> _BRANO_
● ● ● ● ●

La roccia APPARENTEMENTE nemica all'inizio premia in realtà colui che andando al di là della superficie delle cose prosegue nella sua esplorazione verso l'ALTO...
MANOBONG e FESSURIANI...due lineari crepe tanto affascinanti quanto repulsive dalle quali...chi avrà la curiosità (o l'energia...) di fermarsi ad ascoltare godrà del privilegio di udire uscire dalle loro fenditure il suono rieccheggiante di un sogno (o un utopia?) che si chiamò...alla fine degli anni '70 ARRAMPICATA LIBERA ...(ma libera davvero!) e che rimase, invece, vittima di sè stesso, finchè quel "libera" (che significava in realtà molto più di quello che in seguito si sarebbe voluto far credere) si sarebbe trasformato in SPORTIVA ribaltando completamente i suoi ideali...

● ● ● ● ●

> _DATI FORNITI_

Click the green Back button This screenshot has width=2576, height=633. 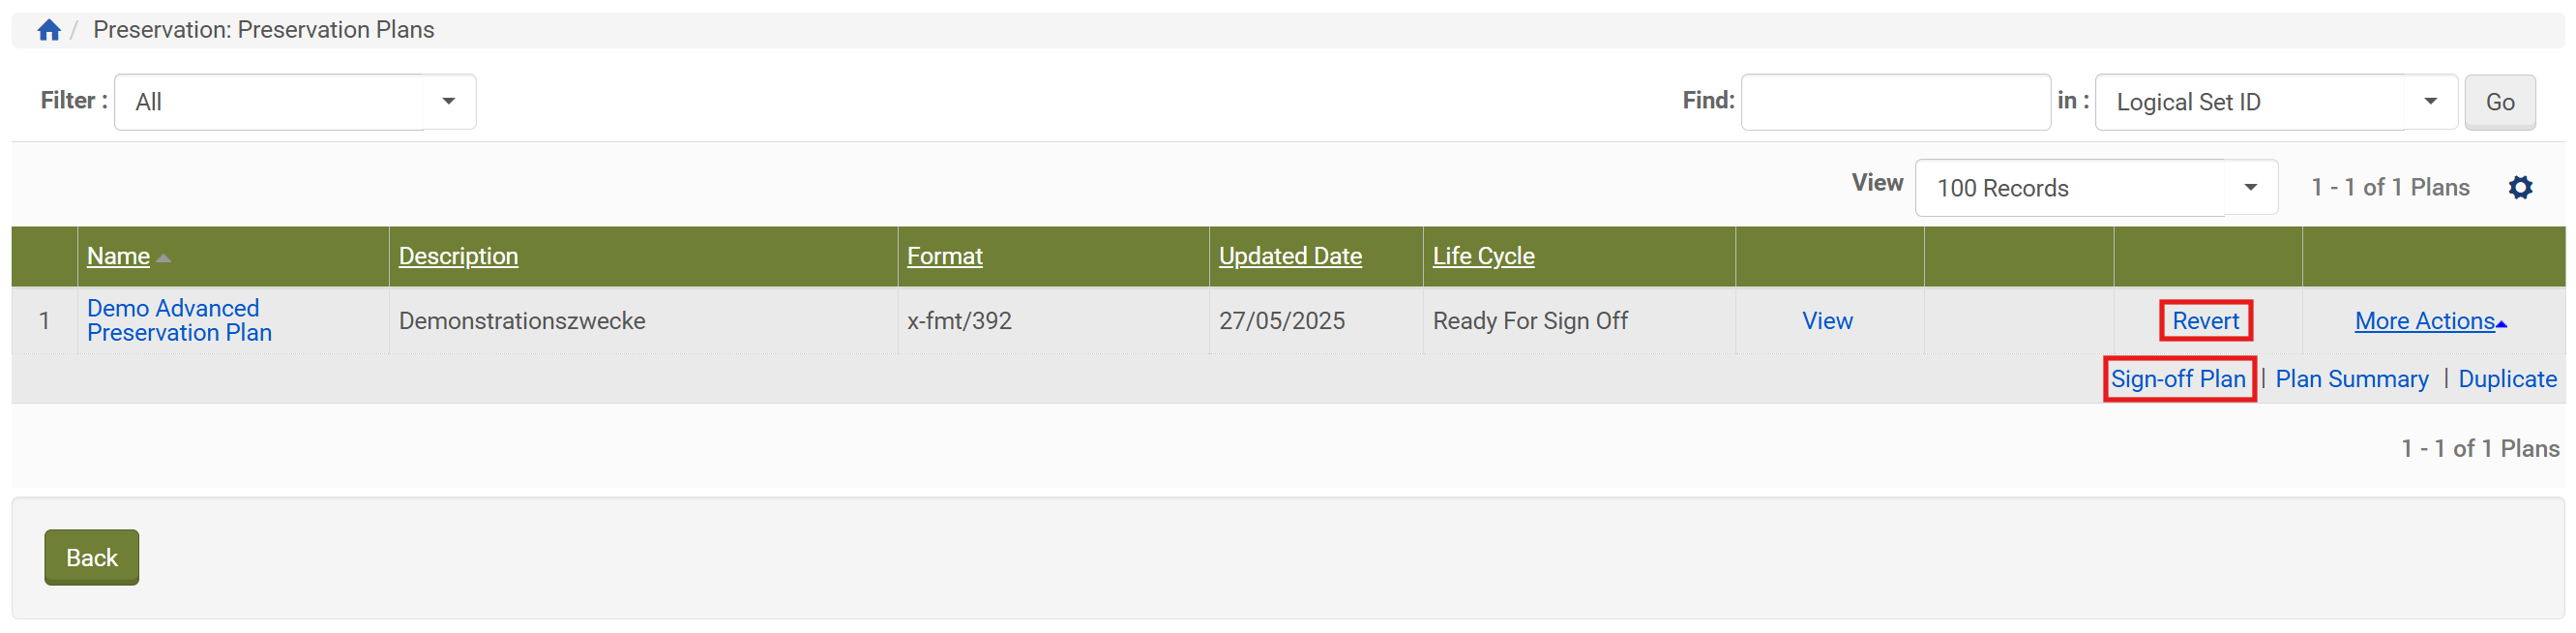(91, 557)
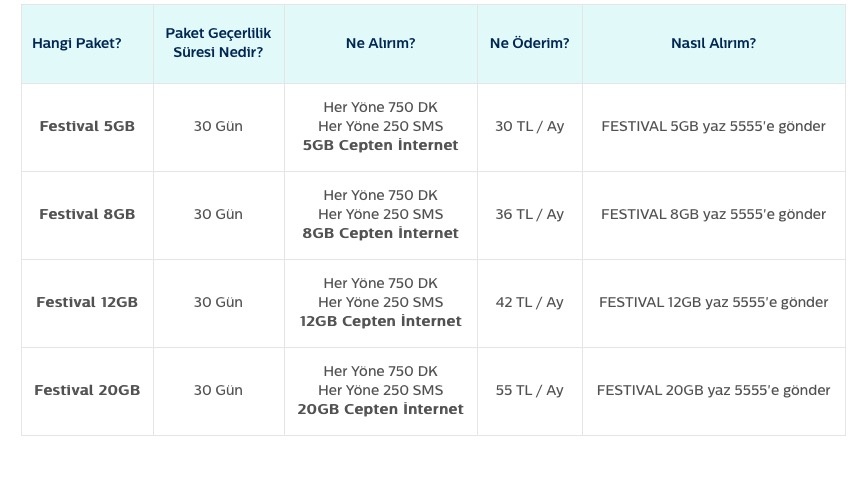The image size is (864, 486).
Task: Click the 30 TL / Ay price
Action: coord(529,127)
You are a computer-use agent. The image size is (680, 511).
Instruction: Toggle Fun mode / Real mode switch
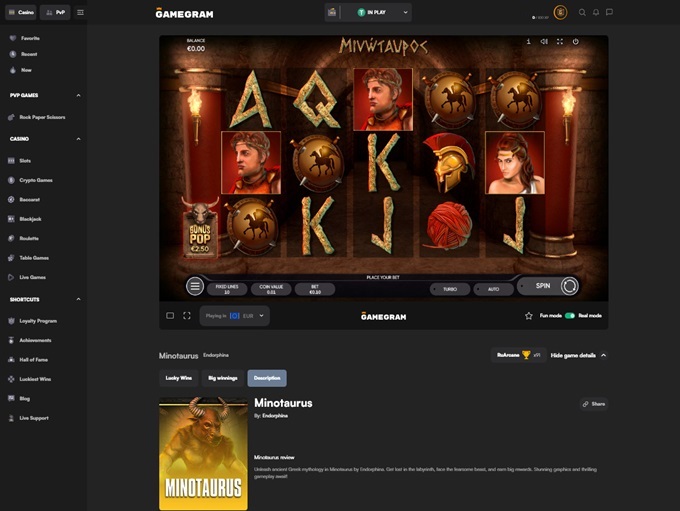tap(569, 316)
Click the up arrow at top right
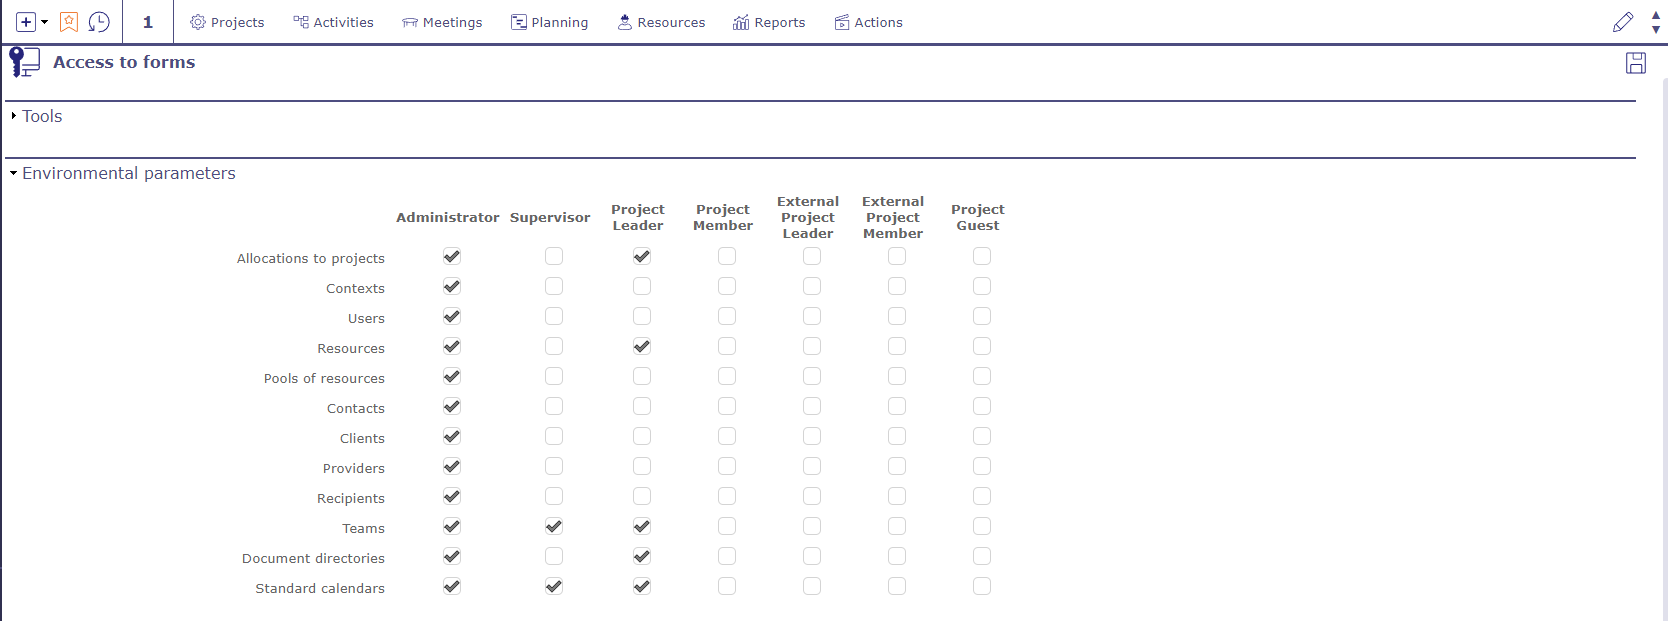Viewport: 1668px width, 621px height. tap(1656, 15)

● ● ● ● ●

> _ISTRUZIONI_
- a) Estrai dal brano sull'arrampicata il passo che comincia con le parole "La roccia APPARENTEMENTE" e si chiude dopo "i suoi ideali...".
- b) Come prosegue il brano sull'arrampicata dopo l'ultima frase riportata? Scrivi il seguito.
I record provengono da un'altra fonte.

> _RISPOSTE AI COMPITI_
- a)
La roccia APPARENTEMENTE nemica all'inizio premia in realtà colui che andando al di là della superficie delle cose prosegue nella sua esplorazione verso l'ALTO...
MANOBONG e FESSURIANI...due lineari crepe tanto affascinanti quanto repulsive dalle quali...chi avrà la curiosità (o l'energia...) di fermarsi ad ascoltare godrà del privilegio di udire uscire dalle loro fenditure il suono rieccheggiante di un sogno (o un utopia?) che si chiamò...alla fine degli anni '70 ARRAMPICATA LIBERA ...(ma libera davvero!) e che rimase, invece, vittima di sè stesso, finchè quel "libera" (che significava in realtà molto più di quello che in seguito si sarebbe voluto far credere) si sarebbe trasformato in SPORTIVA ribaltando completamente i suoi ideali...

- b)
tentennare sulla scelta del sentiero,
seguire con lo sguardo la linea e chiedersi come sarà trovarcisi sopra,
respirare profondamente prima di compiere il primo passo verso l'alto,
espirando fuori tutte le preoccupazioni,
gioire per la scoperta di una protezione,
vergognarsi rinviando uno spit non certo frutto del "SOGNO ORIGINALE",
sorprendersi della inaspettata generosità della roccia proprio in quel punto che, da sotto, sembrava più minaccioso,
terminare una via sotto uno scroscio rinfrescante che, più che rovinare sembra voler essere partecipe anch'esso della gioia del momento...

GRAZIE A MATTEO E FEDE CHE, IN DUE DIVERSI MOMENTI, MI SONO STATI COMPAGNI DI QUESTI PICCOLI VIAGGI FUORI DAI TEMPI E FUORI DA QUEI GRADI COSI' VOLGARI NELLA LORO FREDDEZZA...VIAGGI NEI QUALI, L'ARRAMPICATA, NE è STATA SI UNA COMPONENTE, MA NON CERTO LA PIU' IMPORTANTE!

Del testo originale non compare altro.